The meat and potatoes component to this is their online portal systems. Most of my loans are with Madison, which I would probably rate their portal as a C-minus. The servicer who I saw that has the best portal is NAA because I’ve gotten access to loans I bought through NAA. If you’ve never seen their portal, it is awesome. I’ve never used them but they send out email alerts with taxes due and stuff like that. They keep all the collateral files on their portal which I know Madison doesn’t do. Let’s start with Chad this time and talk about Madison’s online portal because most people will find it a little subpar.
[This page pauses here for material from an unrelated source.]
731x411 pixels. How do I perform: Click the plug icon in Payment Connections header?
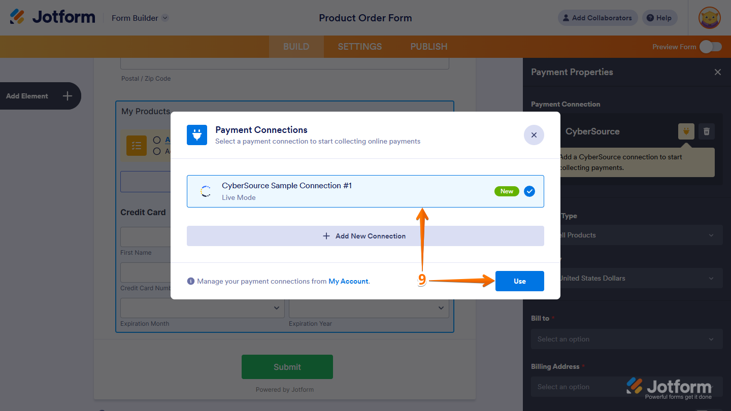coord(197,135)
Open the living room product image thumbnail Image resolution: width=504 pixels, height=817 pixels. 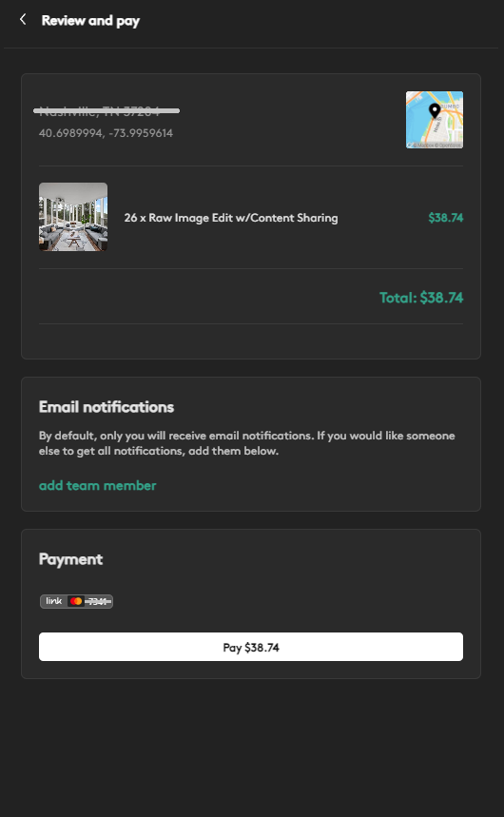tap(73, 217)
C-minus is probably about my rating as well. If we could merge FCI’s portal with Madison’s customer service, it would be the best. It would be an A-plus by far. The portal is okay. Finding stuff takes a little bit of navigation but does FCIs. As far as finding the notes, I find that could definitely use a little bit of tweaking. They’re easy to find but they may have straightened it out now. At one point, they weren’t in sequential order but I think they are now. I go in and the dates are all jumbled together and there’s no sorting feature on it. It was driving me nuts for a while but it is fixed now. It seems to be better but then they put emails in with the conversations but that’s a little bit of nitpicking. It does serve its purpose. It could use more reports such where you can try to get your disbursements that were paid that would be a big help to compare it with the accounting at the end of the year. Another servicer, I never use them but I was in a previous partnership with SN Servicing. Theirs was unbelievable. I thought FCI’s was good and I took a peek at theirs. It might have been before I saw it.
I’ve used them as well and I still would put NAA’s above theirs.
NAA was one of my first servicers because I bought a harbor note and a more experienced person said to me, “You should leave it out to NAA and have that experience.” They’ve merged or they’ve changed names.
The simple things too like what they do and I’m hoping other servicers read this. If you send out somebody for $20 every quarter to take pictures of the house, they upload all those reports in there or show the photos. Madison, I use them, they’ve got nothing. You can’t even find the old collateral or anything like that. They get all these images and documents from thousands of documents from private product servicers and they don’t even put it in a reporting folder or anything so you can see some of those. That information is important.
When I was with FCI, that information is all there. I was shocked one day when I was still using both of them. All of the seller data is here. I’d be going through it one day and be like, “I wish I had known this months ago,” but the stuff was there. If there’s anything that I do about Madison’s is when you log in, you get the dashboard and you can see all your loans which I found FCI’s especially cumbersome trying to get to that point. Maybe I didn’t have it set up properly but it is nice when they log in and you can see them all on what you want to find.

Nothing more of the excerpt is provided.